Trouver un terrain d’entente en travaillant à des milliers de kilomètres d’écart et autant de différences culturelles, le pari a de quoi effrayer. C’est en utilisant des exemples de la culture industrielle chinoise que les chausseurs français vont lever les barrières.

> Instaurer une compréhension mutuelle équilibrée

« On nous a parfois reproché d’être trop lents… » confie Daniel Yeremian. Les Chinois ont du mal à comprendre le fonctionnement de la TPE française. « Il a fallu expliquer notre manière de travailler, nos méthodes, pourquoi nous ne voulions pas nous précipiter. »

Pour lui, rien de tel qu’une approche pratique : il invite ses partenaires à passer quelques jours dans les studios de création de Karine Arabian. Ils assistent aux réunions, découvrent le processus de création… À leur tour, Daniel Yeremian et Karine Arabian se rendent en Chine. « D’emblée, une fois imprégnés dans l’entreprise, nous nous comprenions mieux. »

> Partager la culture de l’autre

Les notions de marque ou d’image sont difficiles à traduire. Karine Arabian a toutes les peines du monde à expliquer que sa marque est son seul capital et qu’on ne peut le vendre sans prendre les précautions nécessaires.
Pour se faire comprendre, elle prend l’exemple d’une entreprise de porcelaine chinoise, installée dans le Yunnan depuis 243 ans. Tout comme elle, ils ne vendent pas leurs services de table comme des produits en série ! Le message passe.

> Sans transiger sur le respect de la marque

Pour que le partenariat fonctionne, « Karine ne se contente pas de créer des modèles à la chaîne, précise Daniel Yeremian, elle est pour eux une vraie collaboratrice et adapte ses créations, échange, prend en compte les contraintes culturelles du pays… » Mais lorsque leurs partenaires prennent l’initiative d’ajouter des semelles de caoutchouc parce que la saison est très pluvieuse, pas de compromis ! Le produit risque d’être dénaturé.

« Avec beaucoup de compréhension et de dialogue, explique-t-il, nous avons trouvé un équilibre.

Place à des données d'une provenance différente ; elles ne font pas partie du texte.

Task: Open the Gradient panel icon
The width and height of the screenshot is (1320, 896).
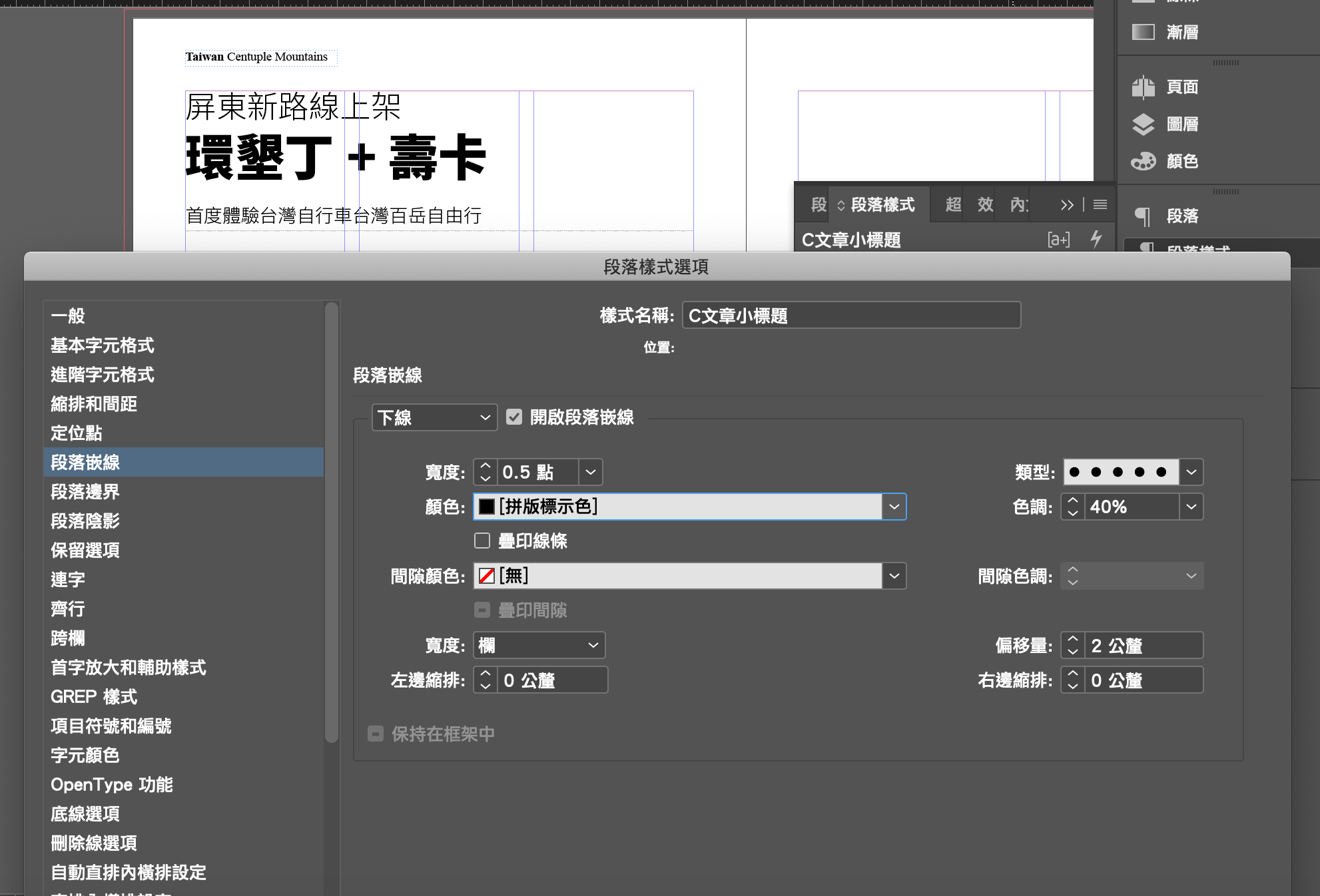Action: (1144, 32)
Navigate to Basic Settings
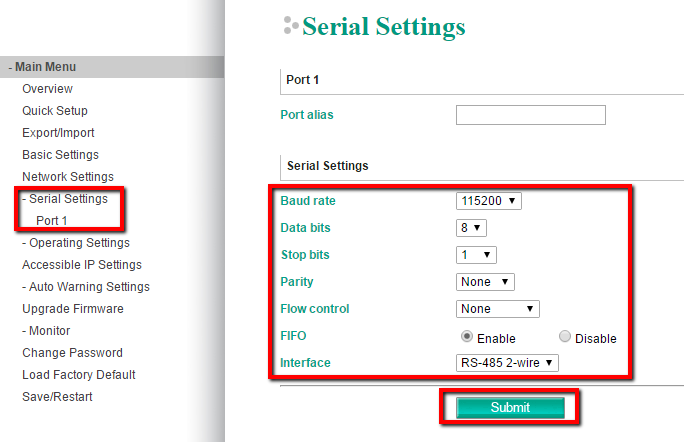Screen dimensions: 684x442 tap(60, 155)
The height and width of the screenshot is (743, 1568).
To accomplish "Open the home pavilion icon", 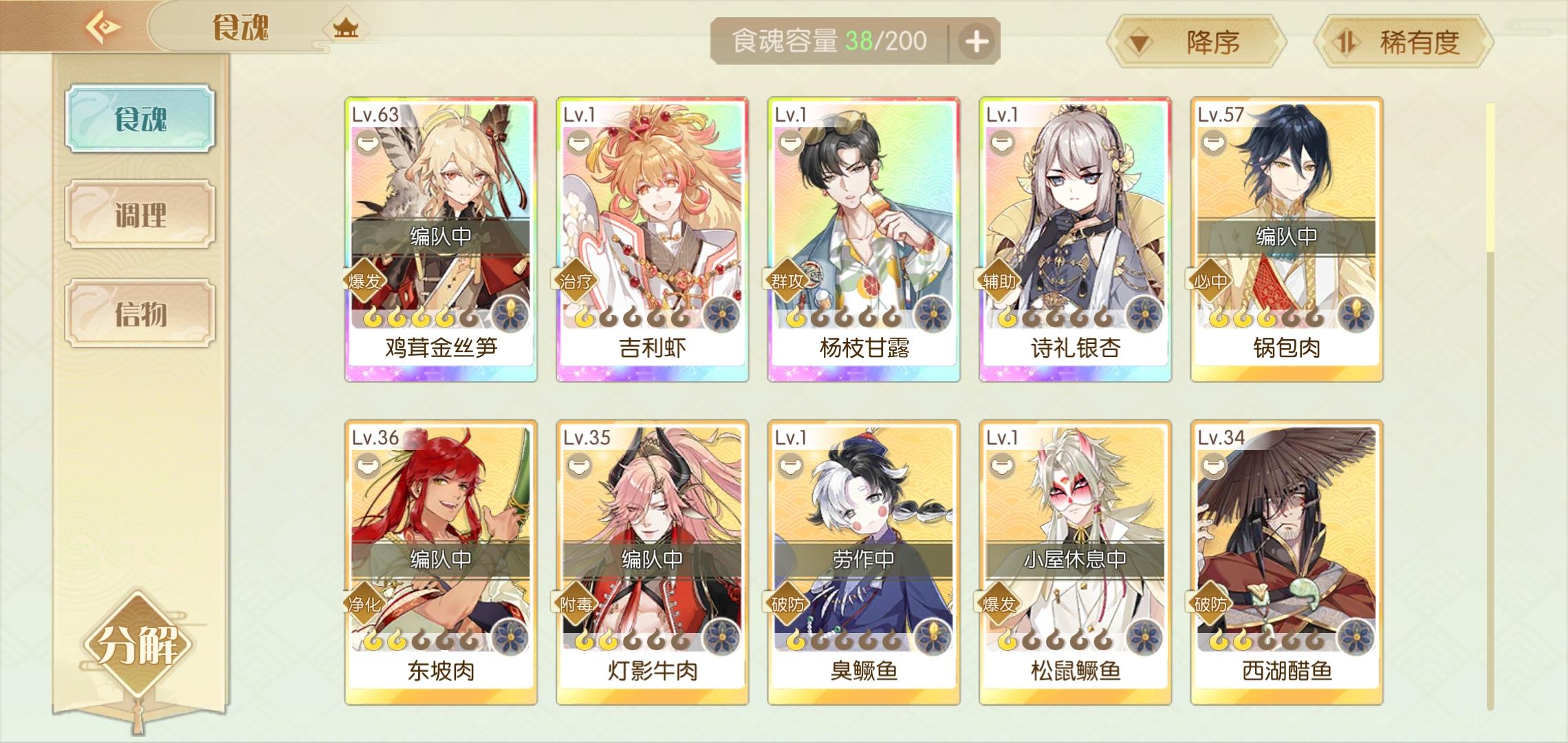I will (345, 29).
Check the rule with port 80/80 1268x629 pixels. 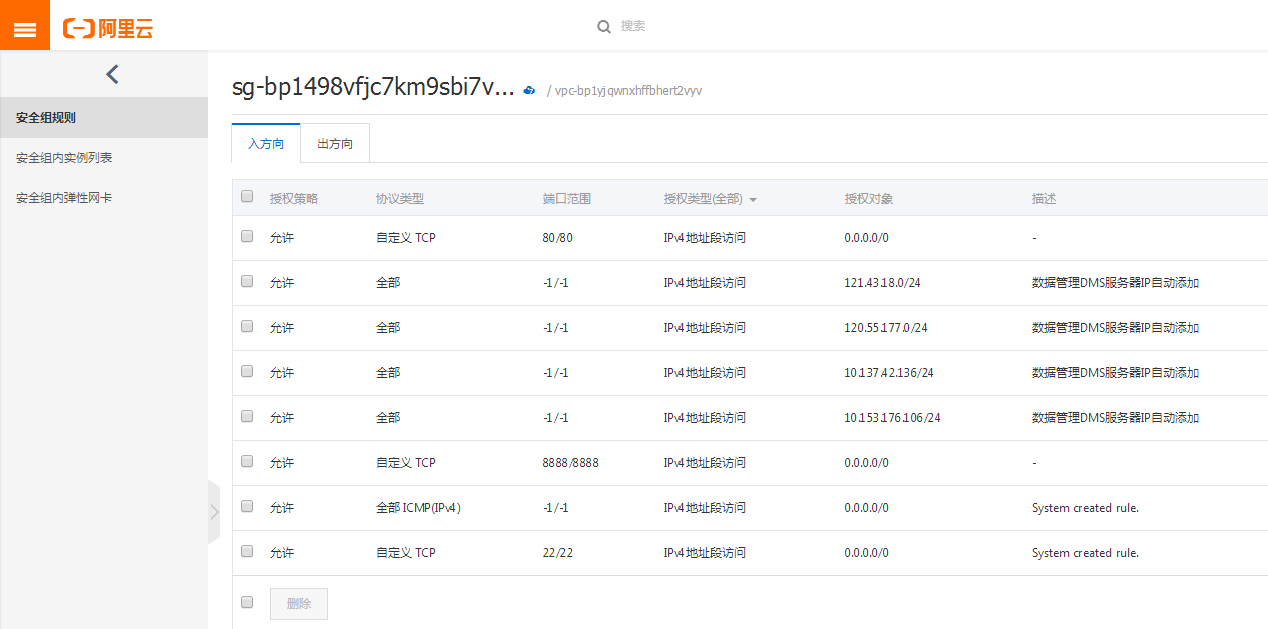[x=247, y=237]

Aujourd’hui notre collaboration paie. »

Les premières collections dessinées par Karine Arabian pour le Groupe Aiminer se vendent bien. En parallèle, les chaussures françaises vendues sous la marque Karine Arabian dans les points de vente trouvés par le groupe chinois obtiennent des succès encourageants.

« La prochaine étape est proche ! Nous devrions ouvrir notre boutique sur place dès 2009 » conclut Daniel Yeremian.